In February 2016, the FASB issued ASU 2016-02, Leases (Topic 842). The standard requires lessees to recognize the assets and liabilities that arise from leases in the balance sheet. Additionally, in July 2018, the FASB issued ASU 2018-11, Leases (Topic 842) - Targeted Improvements, which, among other things, provides an additional transition method that would allow entities to not apply the guidance in ASU 2016-02 in the comparative periods presented in the financial statements and instead recognize a cumulative-effect adjustment to the opening balance of retained earnings in the period of adoption. We determine if an arrangement is a lease at inception. Operating leases are included in operating lease right-of-use ("ROU") assets, operating lease liabilities - current, and operating lease liabilities - noncurrent on the balance sheets. Finance leases are included in property and equipment, other current liabilities, and other long-term liabilities in our balance sheets.

ROU assets represent our right to use an underlying asset for the lease term and lease liabilities represent our obligation to make lease payments arising from the lease. Operating lease ROU assets and liabilities are recognized at commencement date based on the present value of lease payments over the lease term. As most of our leases do not provide an implicit rate, we generally use our incremental borrowing rate based on the estimated rate of interest for collateralized borrowing over a similar term of the lease payments at commencement date. The operating lease ROU asset also includes any lease payments made and excludes lease incentives. Our lease terms may include options to extend or terminate the lease when it is reasonably certain that we will exercise that option. Lease expense for lease payments is recognized on a straight-line basis over the lease term.

Leases with a lease term of 12 months or less at inception are not recorded on our balance sheet and are expensed on a straight-line basis over the lease term in our statement of operations.
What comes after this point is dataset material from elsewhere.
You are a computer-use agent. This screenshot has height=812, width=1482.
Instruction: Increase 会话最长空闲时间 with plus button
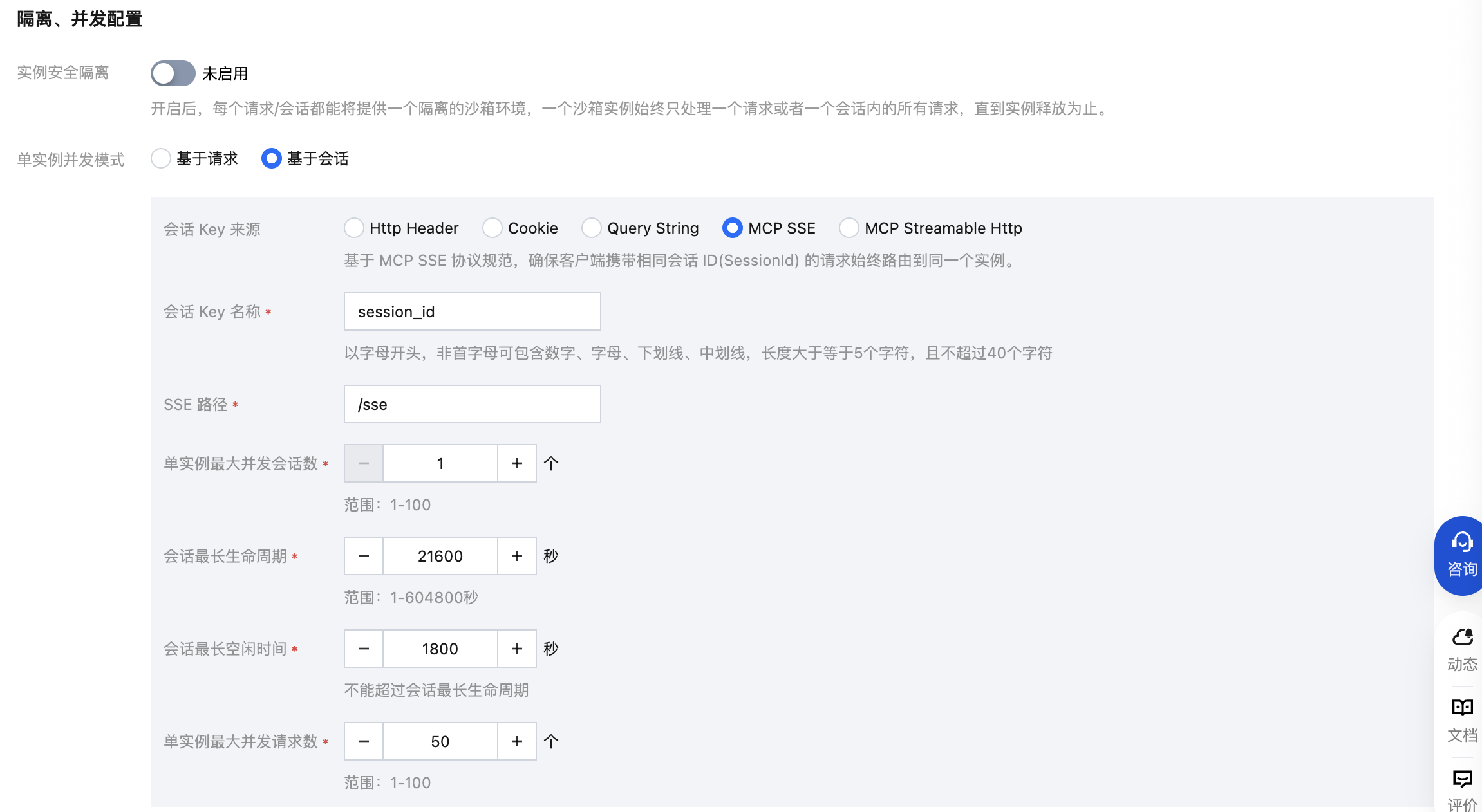click(516, 649)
On April 5, 2012, the Jumpstart Our Business Startups Act (the "JOBS Act") was enacted. Section 107 of the JOBS Act provides that an "emerging growth company" can take advantage of the extended transition period provided in Section 7(a)(2)(B) of the Securities Act for complying with new or revised accounting standards. In other words, an "emerging growth company" can delay the adoption of certain accounting standards until those standards would otherwise apply to private companies.

We have chosen to take advantage of the extended transition periods available to emerging growth companies under the JOBS Act for complying with new or revised accounting standards until those standards would otherwise apply to private companies provided under the JOBS Act. As a result, our financial statements may not be comparable to those of companies that comply with public company effective dates for complying with new or revised accounting standards.

We are in the process of evaluating the benefits of relying on other exemptions and reduced reporting requirements provided by the JOBS Act. Subject to certain conditions set forth in the JOBS Act, as an "emerging growth company," we intend to rely on certain of these exemptions, including without limitation, (i) providing an auditor's attestation report on our system of internal controls over financial reporting pursuant to Section 404(b) of the Sarbanes-Oxley Act and (ii) complying with any requirement that may be adopted by the Public Company Accounting Oversight Board ("PCAOB") regarding mandatory audit firm rotation or a supplement to the auditor's report providing additional information about the audit and the financial statements, known as the auditor discussion and analysis. We will remain an "emerging growth company" until the earliest of (i) the last day of the fiscal year in which we have total annual gross revenues of $1.07 billion or more; (ii) the last day of our fiscal year following the fifth anniversary of the date of the completion of this offering; (iii) the date on which we have issued more than $1 billion in nonconvertible debt during the previous three years; or (iv) the date on which we are deemed to be a large accelerated filer under the rules of the SEC.